The aim is that students should know and discuss the most common arguments made on the knowledge-theoretical grounding of scientific practice in economics and related fields such as finance and management science. The practice of science is also a social practice and we attempt to turn our social science perspective on this practice. The course also introduces the students to the most relevant topics in the ethics of social science research in our disciplines.
The initial plan was to hold the lectures at NHH. As of Monday January 25th, the national Covid-situation does not seem entirely stable, and I know there will be students in quarantine, and I’ve decided that the first week will be all-digital. If you haven’t heard from me with zoom-details and such by Sunday evening (Jan 31), send me an email!
- Monday, Feb 1: 1015-1200, Zoom.
- Tuesday, Feb 2: 1015-1200, Zoom.
- Wednesday, Feb 3: 1415-1600, Zoom.
- Thursday, Feb 4: 1015-1200, Zoom.
- Friday, Feb 5: 1215-1400, Zoom.
I still hope that we can meet in person in March:
- Monday, Mar 15: 1015-1200, Zoom.
- Tuesday, Mar 16: 1015-1200, Zoom.
- Wednesday, Mar 17: 1415-1600, Zoom.
- Thursday, Mar 18: 1317-1500, Zoom. Note change of time!
- Friday, Mar 19: 1215-1400, Zoom.
Requirements for course credits
- Active participation in class in both parts of the course.
- Because of the Covid circumstances, this year (like last), a term-paper will be the final exam.
The term paper
Each participant submits an individual term-paper for evaluation, on a topic they choose themselves but which is approved by the lecturer by March 1st. Students then have 14 weeks to work on the paper. I believe 10-15 pages in total should be sufficient to get the point across for everyone, but there is no hard upper or lower limit to what I’ll accept.
Term-papers will be read under the presumption that the author is aware of the basic rules of academic riting (see for instance Booth, Williams and Colomb (2003), The Craft of Research).
I also have some stylistic demands: Paper to be submitted as a pdf file in a 10-12 pt serif font (preferably Times or something similar), with a4 paper size, 1 inch margins, with extra first-line indents and no extra vertical space between paragraphs, left- and right justified, and with a line-spacing slightly larger than unity. I also advocate everyone to have a look at Butterick’s Practical Typography. There should be a 100-150 word abstract.
Everyone should make a short presentation on a proposal for the term-paper in the last lecture before the course ends.

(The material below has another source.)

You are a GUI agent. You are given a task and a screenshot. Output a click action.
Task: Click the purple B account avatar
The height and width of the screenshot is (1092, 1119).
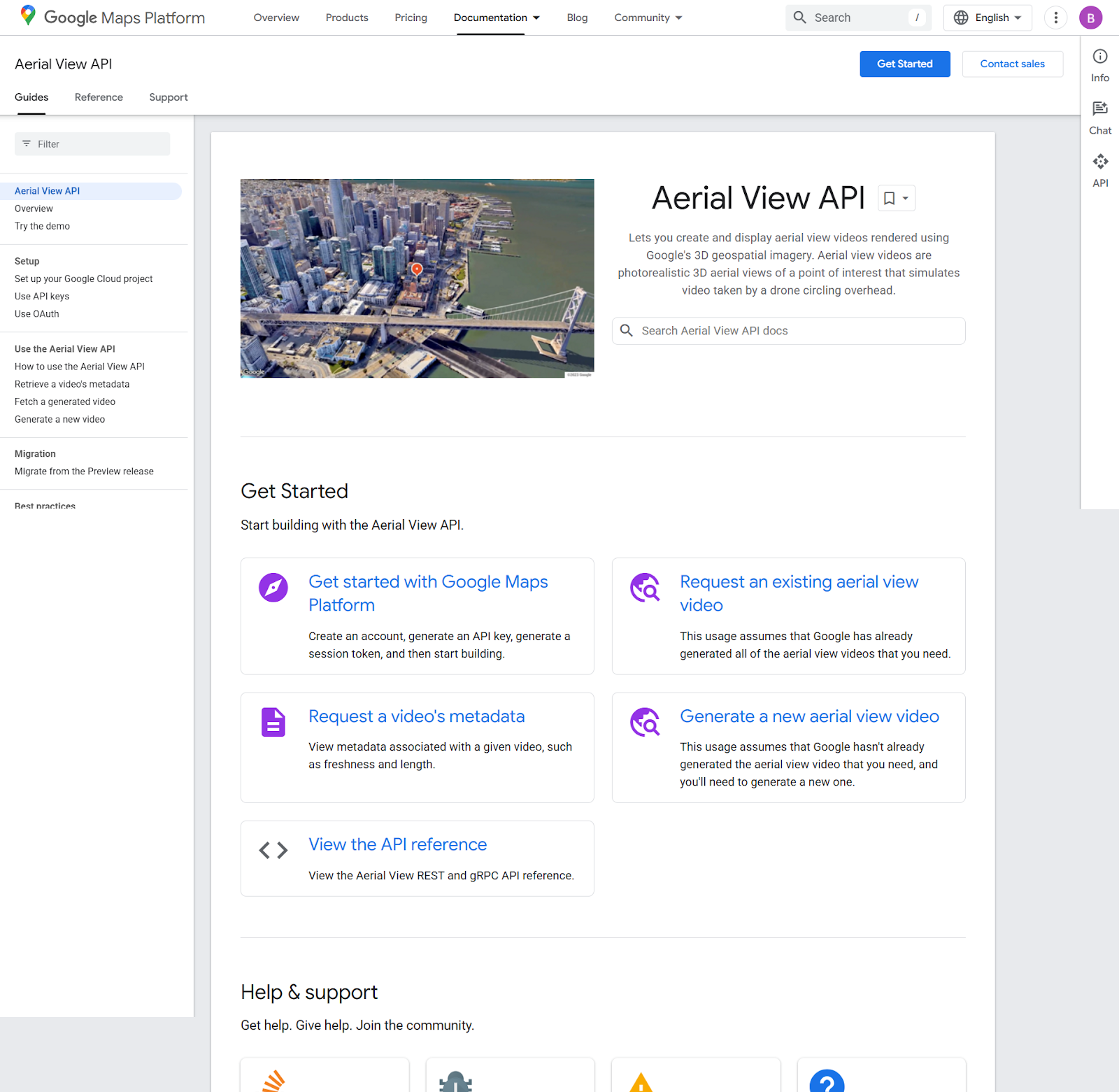[1090, 17]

There are no practical text-books that cover everything we need to do. The closest we get is the tiny leaflet by Okasha, Philosophy of Science: A Very Short Introduction, that covers general topics in the philosophy of science (but is not particularly strong on social science). There are general textbooks on the philosophy of social science available (such as Rosenberg’s Philosophy of Social Science, but these are perhaps not so generally accessible to econ and business students.
Separate reading lists for the first and the second weeks will be announced on the Statsokonomen blog. Some of the readings are marked with an asterisk. These are core readings. Those not marked by an asterisk are important supporting readings.
The slides I use when teaching will be available after each of the two sets of lectures. These are not intended as stand-alone introductions to any of the topics, and are not written to be cited or referenced.